A primeira jogada, um cruzamento rasante da direita logo aos 2 minutos, sinalizou para a grande atuação que o Paissandu teria em Belo Horizonte. Marcelo Nicácio pulou atrasado, mas o lance evidenciou a disposição do time para buscar os três pontos. A vontade e a gana do Papão prevaleceram ao longo da partida, garantindo um triunfo sofrido, mas inteiramente justo. Como se sabe, a primeira ninguém esquece e a vitória de ontem à noite tem aspectos inesquecíveis para o torcedor bicolor.

bol_qua_301013_15.psDepois de armar mais duas boas jogadas pela direita, sem que os atacantes aproveitassem, o Paissandu aos poucos cedeu à pressão do América e recuou excessivamente. Foi o pior momento da equipe no jogo. Jailton, que entrou para auxiliar Eduardo Ramos na armação, teve que se virar como volante, ajudando Vânderson e Zé Antonio a combater na entrada da área.

Por sorte, o período de predomínio do América foi marcado também por muita afobação. O mais lúcido era Elsinho (ex-Remo) pela lateral-direita, mas os meio-campistas trabalhavam mal, errando muitos passes. Bady, o camisa 10, firulava muito, atrasando o avanço das jogadas. No centro do ataque, os zagueiros Fábio Sanches e Leonardo conseguiam bloquear bem as tentativas de jogo aéreo.

Quando passou a botar a bola no chão, com Jailton e Eduardo Ramos, o Paissandu tomou conta do jogo. Saía rápido com Zé Antonio e conseguia sempre manobrar sobre a lenta linha de zaga do América. Em contragolpe perfeito, aos 27 minutos, Nicácio entrou livre na área, mas permitiu o bote do goleiro Mateus.

O gol, aos 37 minutos, surgiu com uma bola recuperada no meio-campo. Os americanos reclamaram falta de Leonardo, mas o desarme garantiu um ataque rapidíssimo e com perfeita troca de passes.

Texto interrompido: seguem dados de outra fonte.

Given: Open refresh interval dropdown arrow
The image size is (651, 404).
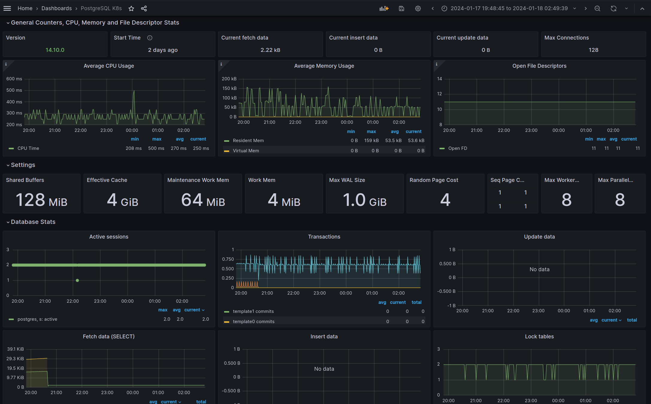Looking at the screenshot, I should pyautogui.click(x=626, y=8).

Ramos recebeu de Zé Antonio, tocou na esquerda para Diego Barbosa, que até então era a peça destoante da equipe, improvisado como lateral. Por ironia, foi dele o mais lúcido cruzamento da noite. Na verdade, deve-se dizer que foi um passe perfeito, de primeira, para a entrada fulminante de Careca.

Com a desvantagem, o América ficou ainda mais afoito e o Paissandu sabiamente redobrou a preocupação com o passe e o desarme. Não se arriscava muito e bloqueava bem as articulações do adversário. Quando os mineiros ensaiavam um sufoco, incentivados pela torcida, o atacante William agrediu Pikachu e foi excluído, abatendo ainda mais seu time.

Na etapa final, o Paissandu veio pronto para o cerco previsível do América e conseguiu se safar bem. Com acerto nos passes e quase perfeito na marcação (chegou a estabelecer 38 desarmes contra apenas oito do adversário), o time voltou a levar perigo. Criou boas situações. Nicácio foi derrubado na entrada da área quando partia para o segundo gol, aos 11, e Pikachu demorou a concluir, permitindo a chegada da zaga, aos 25.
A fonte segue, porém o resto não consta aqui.